_Passage:_
┏━━

Making redundancies: guidance for employers

Employees are afforded certain legal protections during a redundancy process. For eligible employees, this includes the right to receive redundancy notice. Employers must ensure they comply with these requirements to avoid the risk of unfair dismissal claims, says DavidsonMorris.

What is statutory redundancy notice? 

When making an employee redundant, employers have to ensure they give the minimum applicable redundancy notice, as required by law

The statutory minimum notice period that must be given to a redundant employee is determined by the number of years they have worked for the employer as follows:

  • from one month’s service up to two years, the statutory notice given must be at least one week
  • from two years’ service up to twelve years, the statutory notice provision must be at least one week per year worked
  • for twelve years’ service or more, the statutory notice provision must be a minimum of twelve weeks

Some employers may offer more than the statutory notice under a term of the employee’s contract. This cannot be less than the minimum statutory requirement.

┗━━

_Stated goal 1:_ Rewrite the paragraph of the redundancy guidance beginning "Employees are afforded certain legal protections" as a short list that keeps its main facts.
The rows that follow have no connection to the redundancy guidance.

_Data supplied:_
┏━━

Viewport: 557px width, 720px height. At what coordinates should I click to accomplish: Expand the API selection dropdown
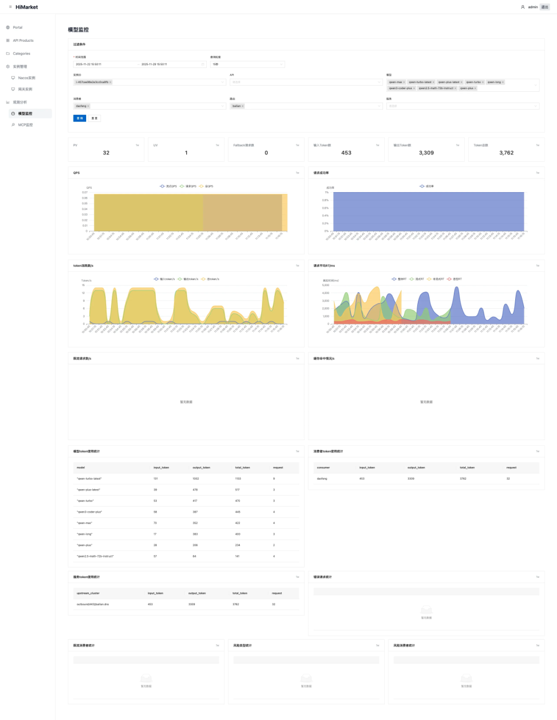point(306,82)
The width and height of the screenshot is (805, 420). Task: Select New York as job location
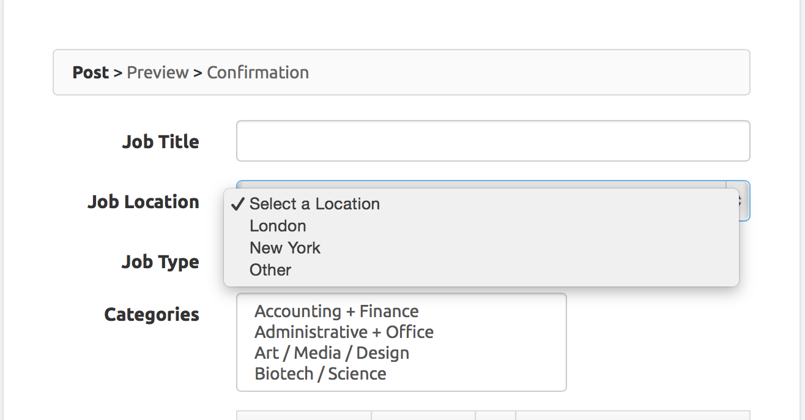[x=285, y=248]
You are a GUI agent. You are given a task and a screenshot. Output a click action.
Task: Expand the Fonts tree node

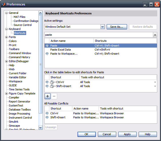(x=7, y=37)
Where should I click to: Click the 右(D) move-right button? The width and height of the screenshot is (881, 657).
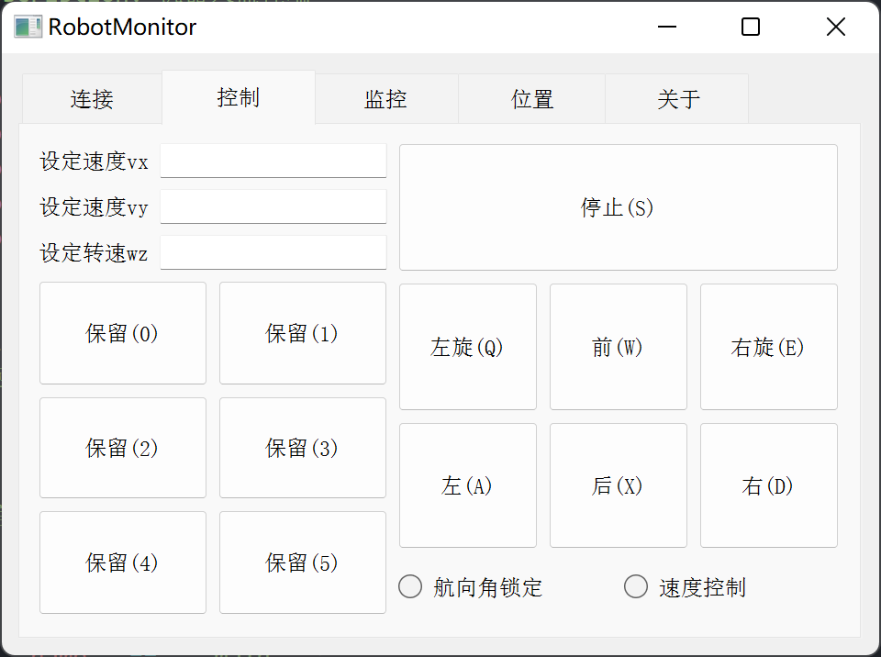tap(769, 485)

┗━━

_Stated goal 2:_ Update the rows by replacing every "screenshot" with "screen capture" and leaving all other text unchanged. Leave the pictures out of your answer.

_Correct output 1:_
- Employees have certain legal protections during a redundancy process.
- For eligible employees, these protections include the right to receive redundancy notice.
- According to DavidsonMorris, employers must comply with these requirements to avoid the risk of unfair dismissal claims.

_Correct output 2:_
Viewport: 557px width, 720px height. At what coordinates should I click to accomplish: Expand the API selection dropdown
point(306,82)
The width and height of the screen capture is (805, 420). Task: Select New York as job location
[x=285, y=248]
You are a GUI agent. You are given a task and a screen capture. Output a click action.
Task: Expand the Fonts tree node

(x=7, y=37)
Where should I click to: Click the 右(D) move-right button? The width and height of the screen capture is (881, 657).
tap(769, 485)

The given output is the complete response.